Thy sports are fled, and all thy charms withdrawn.
Amidst thy bowers the tyrant’s hand is seen,
And desolation saddens all thy green.
One only master grasps the whole domain,
And half a tillage stints thy smiling plain.
No more thy glassy brook reflects the day,
But choked with sedges works its weedy way;
Along thy glades, a solitary guest,
The hollow-sounding bittern guards its nest;
Amidst thy desert-walks the lapwing flies,
And tires their echoes with unvaried cries.
Sunk are thy bowers in shapeless ruin all,
And the long grass o’ertops the moldering wall;
And trembling, shrinking from the spoiler’s hand,
Far, far away thy children leave the land.

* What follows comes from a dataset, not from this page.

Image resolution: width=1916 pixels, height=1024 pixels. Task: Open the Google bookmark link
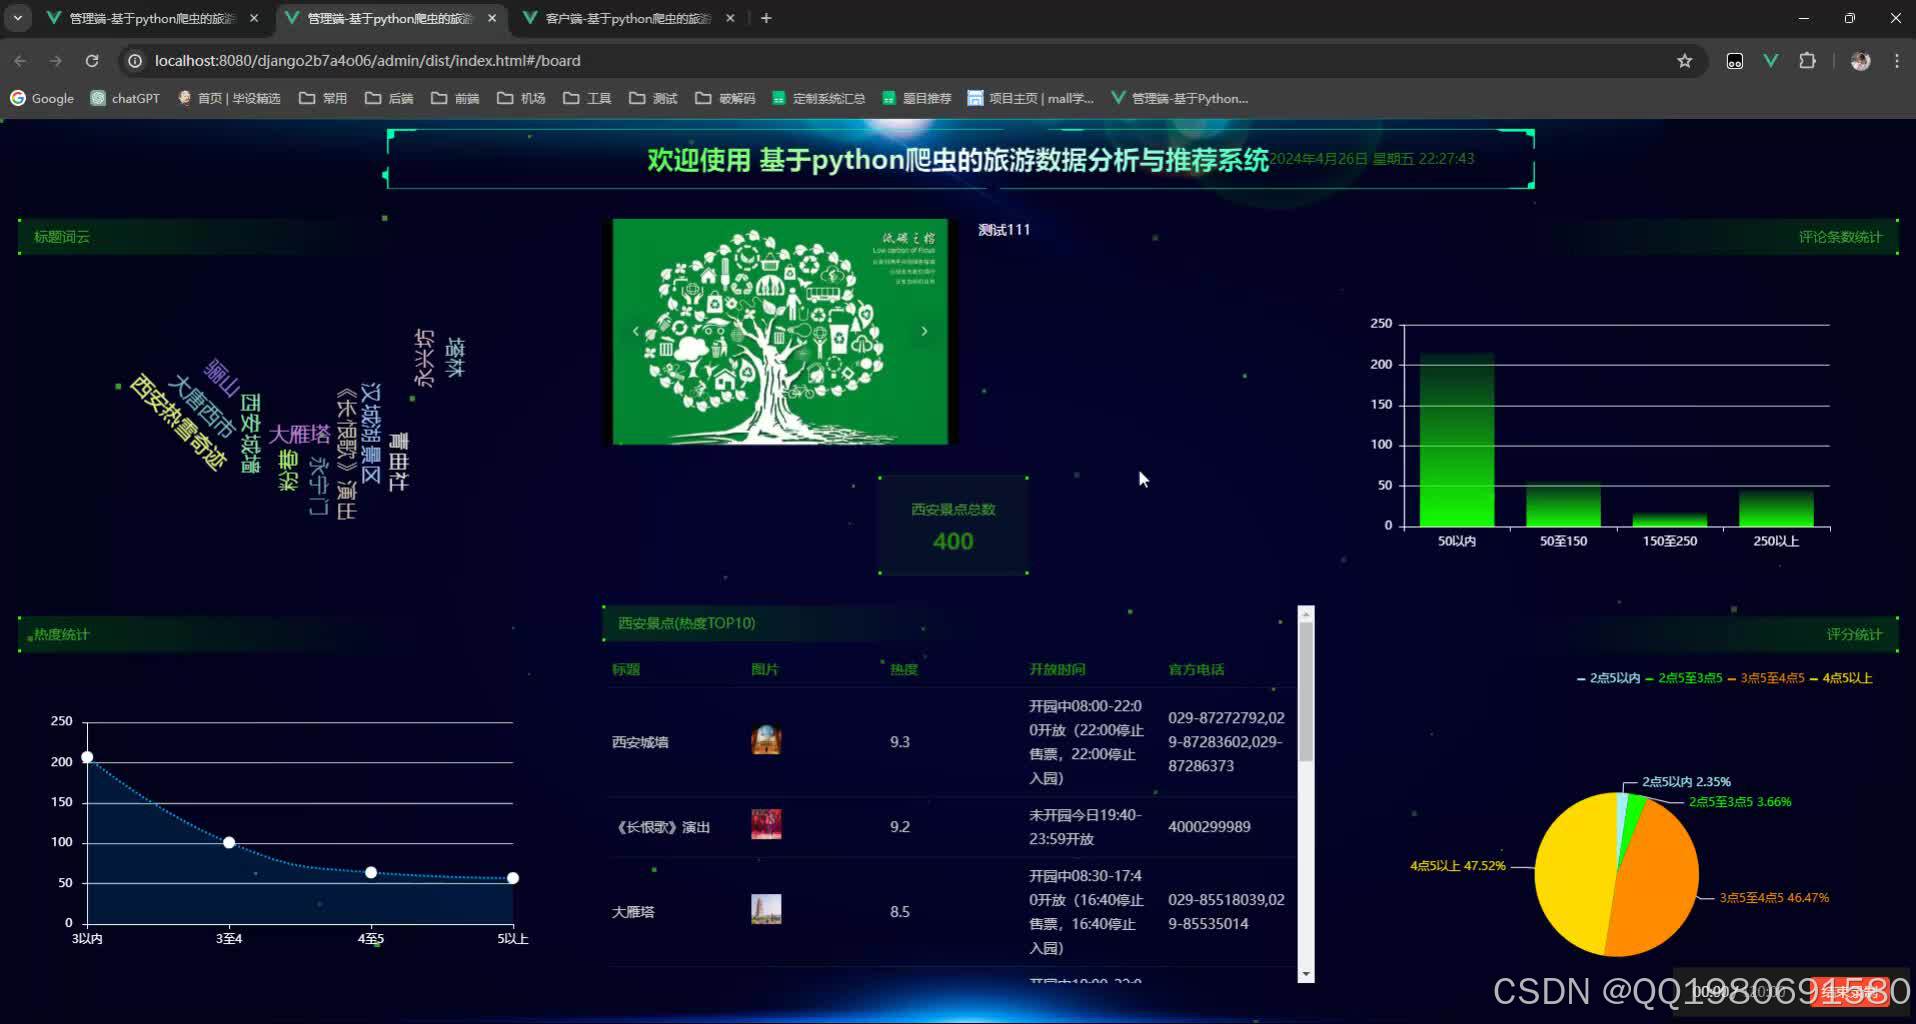click(42, 97)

Ill fares the land, to hastening ills a prey,
Where wealth accumulates, and men decay;
Princes and lords may flourish, or may fade—
A breath can make them, as a breath has made—
But a bold peasantry, their country’s pride,
When once destroyed, can never be supplied.

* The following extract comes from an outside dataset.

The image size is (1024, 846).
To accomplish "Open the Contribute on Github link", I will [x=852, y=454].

Even now, methinks, as pondering here I stand,
I see the rural virtues leave the land.
Down where yon anchoring vessel spreads the sail
That, idly waiting, flaps with every gale,
Downward they move, a melancholy band,
Pass from the shore, and darken all the strand.
Contented Toil, and hospitable Care,
And kind, connubial Tenderness are there;
And Piety with wishes placed above,
And steady Loyalty and faithful Love.
And thou, sweet Poetry, thou loveliest maid,
Still first to fly where sensual joys invade;
Unfit, in these degenerate times of shame,
To catch the heart, or strike for honest fame;
Dear charming nymph, neglected and decried,
My shame in crowds, my solitary pride;
Thou source of all my bliss and all my woe,
That found’st me poor at first, and keep’st me so’
Thou guide, by which the nobler arts excel,
Thou nurse of every virtue, fare thee well!
Farewell! And oh! where’er thy voice be tried,
On Torno’s cliffs, or Pambamarca’s side,
Whether where equinoctial fervors glow,
Or winter wraps the polar world in snow,
Still let thy voice, prevailing over time,
Redress the rigors of the inclement clime;
Aid slighted truth with thy persuasive strain;
Teach erring man to spurn the rage of gain;
Teach him that states of native strength possessed,
Though very poor, may still be very blest;
That trade’s proud empire hastes to swift decay,
As ocean sweeps the labored mole away;
While self-dependent power can time defy,
As rocks resist the billows and the sky.
That capitalism was a radical serpent in the European garden was ever the opinion of the European poets. Capitalism became associated with conservatism in this country largely through the influence of National Review. In the early years of that publication there were some writers such as Richard Weaver and Russell Kirk who held genuinely conservative views, but their voices were not the dominant ones. The soul of National Review was a capitalist one. And as the magazine acquired influential converts like Ronald Reagan, the magazine became less tolerant of anti-capitalist dissenters and more dogmatically capitalist.

Capitalists always label their critics socialists, but the only way to rid the world of socialism is to rid the world of capitalism because capitalism spawns socialism. Gross inequalities in wealth create a demand for an excessive equality in wealth. The only effective antidote to capitalism is the Christian society depicted by Goldsmith.